Our final destination was the “crescendo” to cap off the morning of touring. Entering the early afternoon we headed back east, retracing our tire tracks. We were headed to find the namesake of our tour…Grand Army Road in Labadie, MO. Grand Army refers to “Grand Army of the Republic…otherwise the Union Army.” Our tour was historic in nature. During our journey, we traced back in time to the settlement of the area beginning with explorers Louis and Clark. John Colter was a scout for Lewis and Clark and he settled in New Haven, MO and one of our reasons to visit New Haven. However, railroad and the river were the sustaining lifeblood of the area. The Pacific Railroad from St. Louis to Jefferson City was completed in the Fall of 1855. On November 1, 1855, on its inaugural run to Jefferson City, the dignitary-filled train plunged into the Gasconade River with significant loss of life. Ultimately, the line was complete from St. Louis to Kansas City in September 1865. Note that Civil War Raids (Southern Raiders) greatly damaged Missouri’s Railways to such an extent, combined with Missouri’s rugged geography that it affected St. Louis not being a location on the choice of the route of the transcontinental railroad which opened in 1869.

Missouri was a divided state regarding the issue of slavery. Many non-slave owners supported slavery as an “accepted system of labor” prior to the Civil War and during the war some slave owners joined in the Union Army’s anti-slavery fight. The latter is evidenced by the example of Frederick Steines. In 1850, Frederick Steines, a German immigrant was a resident of Boles Township and had a farm in nearby Franklin County. Steines owned two slaves and hired out a third slave, Malinda, from the John C. Coleman estate in neighboring Meramec Township.
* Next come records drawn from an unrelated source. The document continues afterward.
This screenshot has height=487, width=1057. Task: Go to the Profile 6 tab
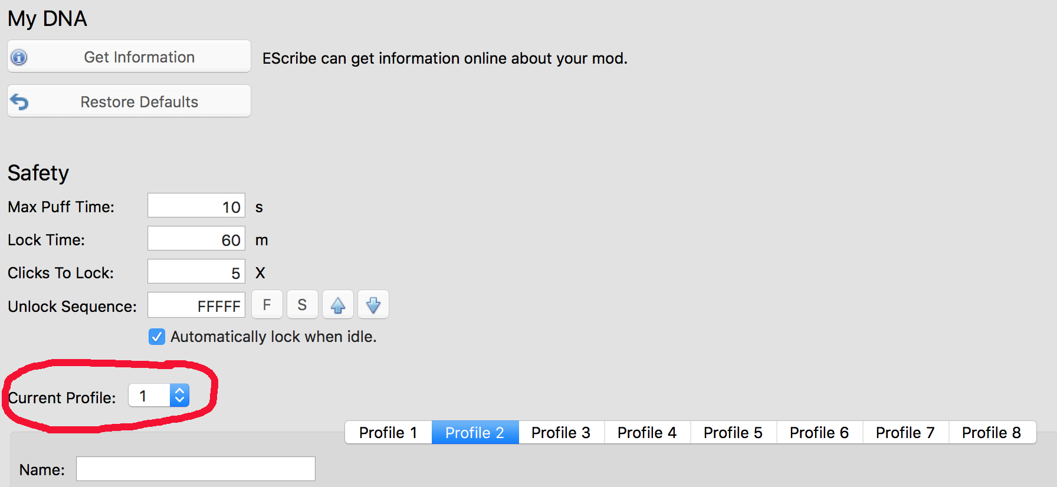(x=819, y=433)
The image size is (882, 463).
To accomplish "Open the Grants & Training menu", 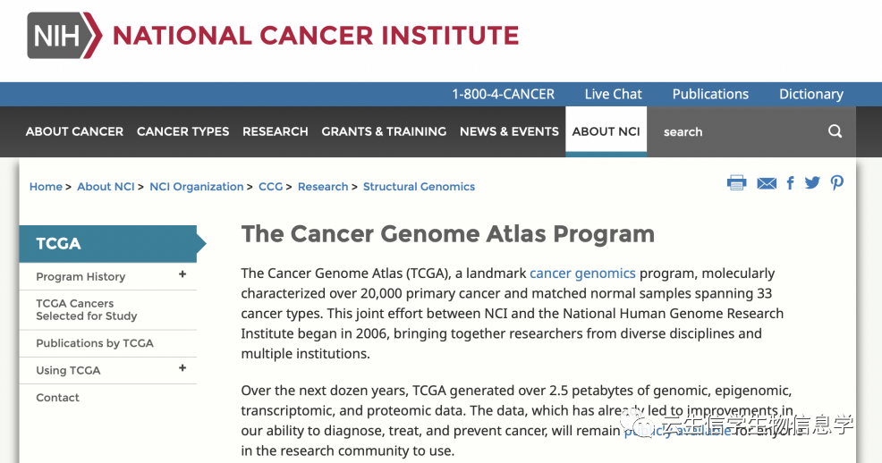I will click(x=384, y=131).
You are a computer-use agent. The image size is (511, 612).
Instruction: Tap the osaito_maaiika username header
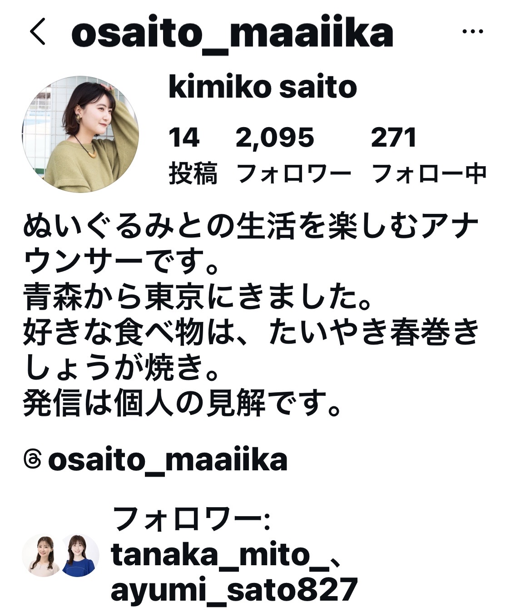tap(232, 33)
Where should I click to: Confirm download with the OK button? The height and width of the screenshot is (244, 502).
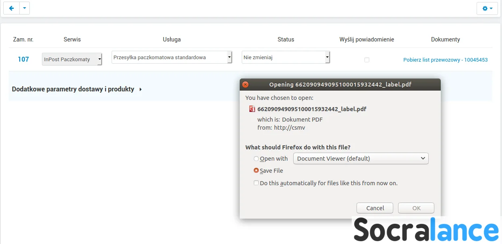pos(416,208)
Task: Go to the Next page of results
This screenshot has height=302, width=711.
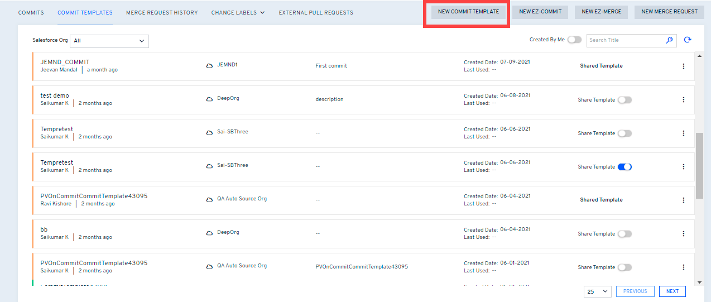Action: (672, 291)
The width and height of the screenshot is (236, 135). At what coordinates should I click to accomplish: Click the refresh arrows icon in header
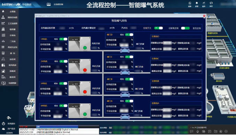(x=211, y=3)
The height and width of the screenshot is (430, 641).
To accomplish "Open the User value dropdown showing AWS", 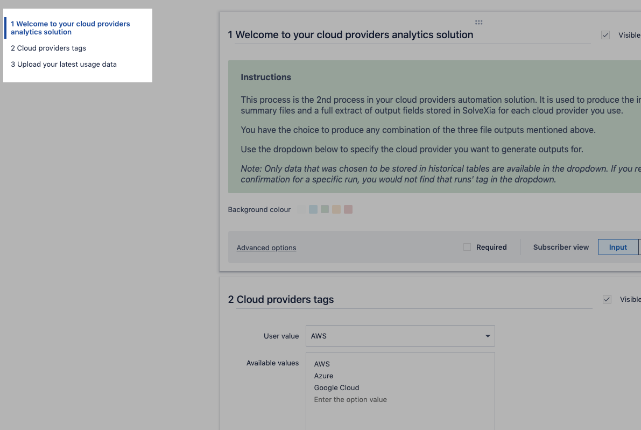I will point(394,336).

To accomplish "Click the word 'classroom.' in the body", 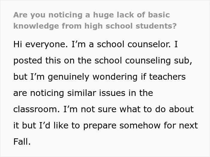I will click(37, 109).
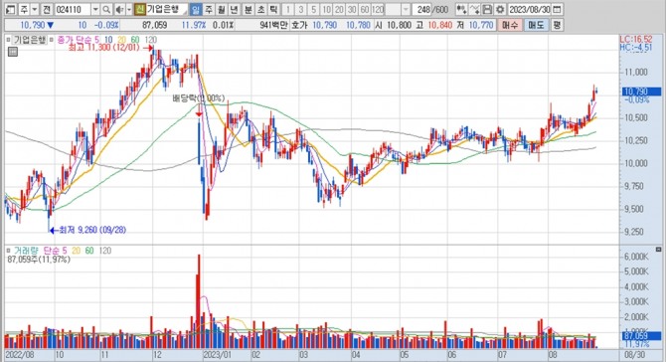666x362 pixels.
Task: Click the red 매수 buy button
Action: point(509,25)
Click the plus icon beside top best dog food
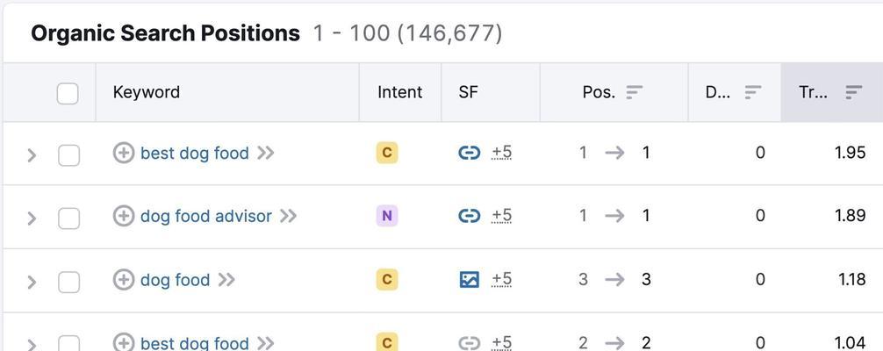This screenshot has height=351, width=883. click(124, 153)
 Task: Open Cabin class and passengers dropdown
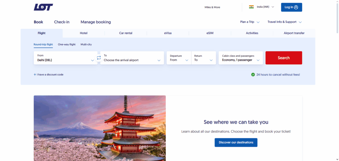click(x=240, y=58)
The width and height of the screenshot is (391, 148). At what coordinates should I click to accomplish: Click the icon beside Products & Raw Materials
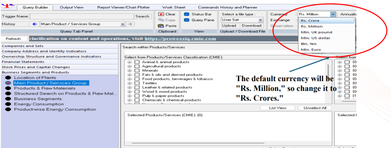click(8, 88)
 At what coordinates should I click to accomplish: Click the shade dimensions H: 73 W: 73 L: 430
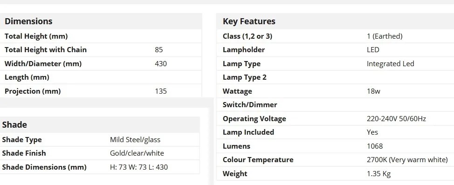click(x=139, y=167)
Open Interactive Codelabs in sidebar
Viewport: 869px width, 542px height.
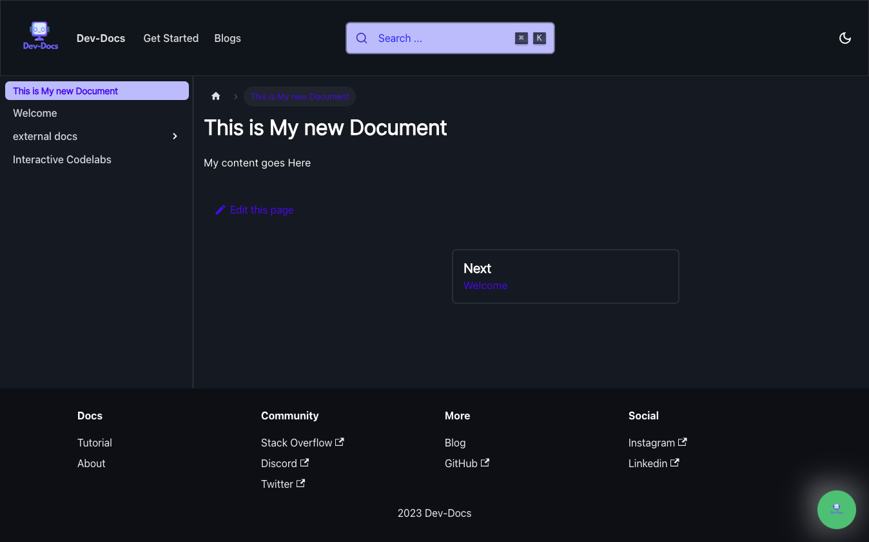coord(62,159)
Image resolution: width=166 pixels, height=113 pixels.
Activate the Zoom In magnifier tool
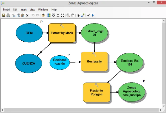pos(68,15)
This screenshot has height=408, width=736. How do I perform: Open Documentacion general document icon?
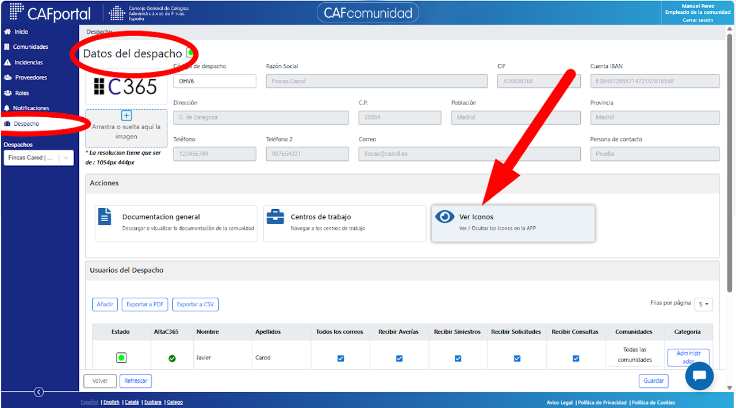(x=105, y=217)
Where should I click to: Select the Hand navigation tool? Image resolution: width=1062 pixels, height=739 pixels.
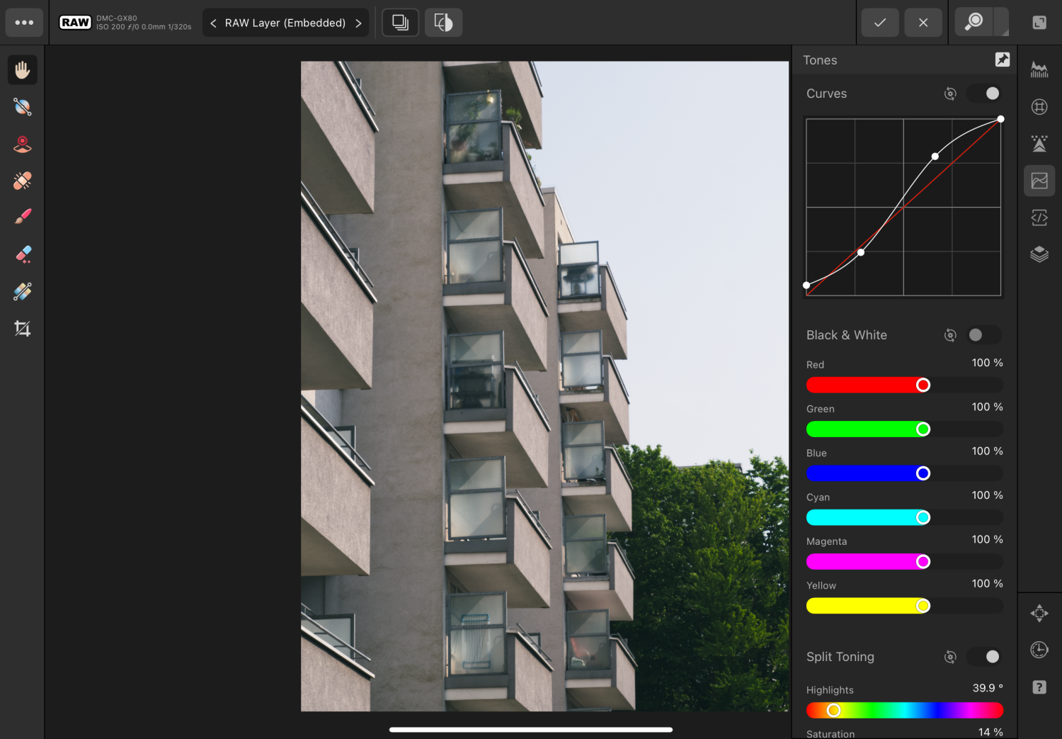click(22, 69)
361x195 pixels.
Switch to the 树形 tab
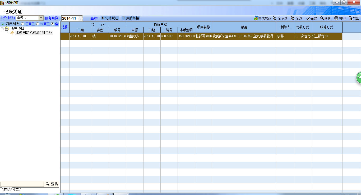tap(7, 189)
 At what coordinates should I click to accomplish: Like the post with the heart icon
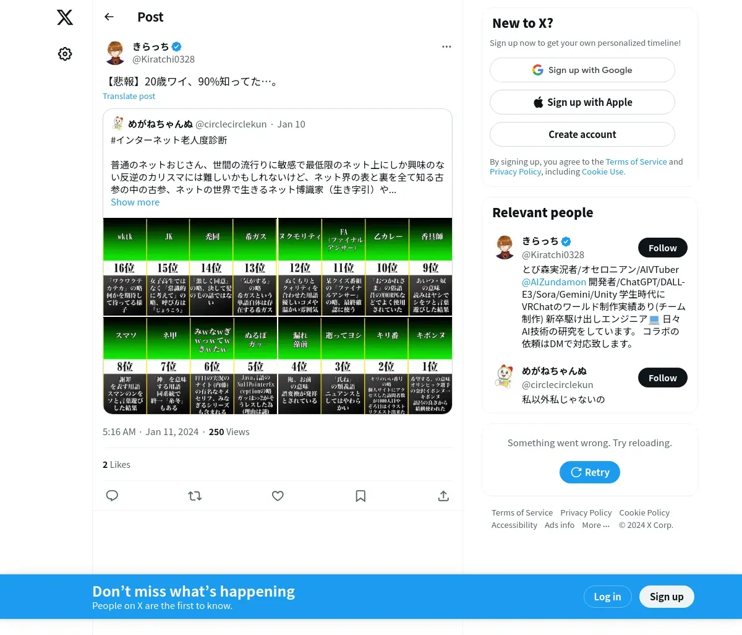278,496
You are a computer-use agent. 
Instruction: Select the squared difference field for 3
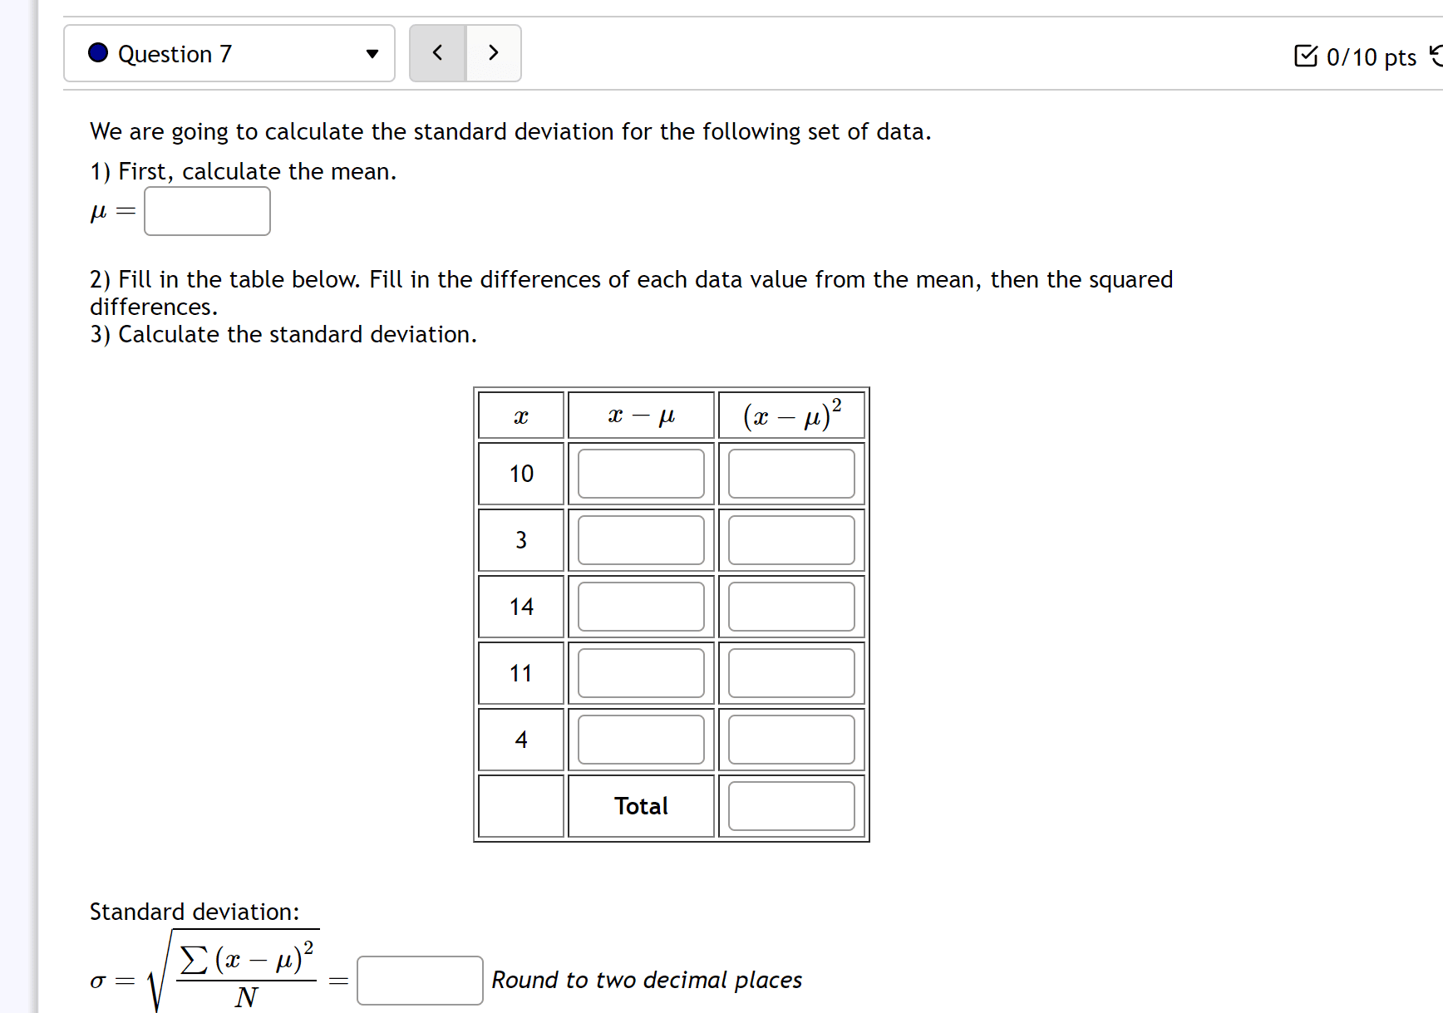click(x=791, y=540)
During the war, however, Steines served in the Union Army as a member of the Missouri Home Guard. Most Missouri slave owners lived in the central part of the state in a region known as “Little Dixie.” In 1860, there were 1,156 slave owners and 4,340 slaves living in St. Louis County. Ironic that slave owners and non-owners lived side by side throughout St. Louis County.

Over 1,260 civil war battles (period of 1861 to 1865) and armed skirmishes took place throughout Missouri. The area we toured was essentially along a dividing line. During the war, Missouri was a border state whose citizens supported both the North and the South. Most Missouri men served in some capacity during the war. Many joined the Confederate States Troops, but most pledged their allegiance to the Union. More than 110,000 Missourians fought in the Union Army and nearly 40,000 joined Confederate units. St. Louis was under Federal Marshall Law for most of the war while bands of Confederate soldiers roamed the countryside, as evidenced by the Rebel Camp on the nearby Meramec River in 1862. The Union had several military organizations in the state during the war, including the Missouri Home Guard, the Missouri Militia and the Missouri Volunteers. After the war, Union Army Veterans established a fraternal organization of former Union Soldiers called the Grand Army of the Republic of which many Missourians became members. With this knowledge we followed Grand Army Road and found our final destination, ultimately buried in the deep woods on a picturesque Labadie, MO hillside, Ruth Guerri’s Cabin in the Woods. Ruth will forever be famous as Miss June 1983, Playboy Magazine. However her career as a professional model turned to Master Chef, pioneer woman cabin builder and purveyor of regional antiques.

The final stop on our journey created a spectacular setting to snap a few photos of the noteworthy cars on the tour, do some antique shopping and then plan on a trip back into St. Louis to beat the rains.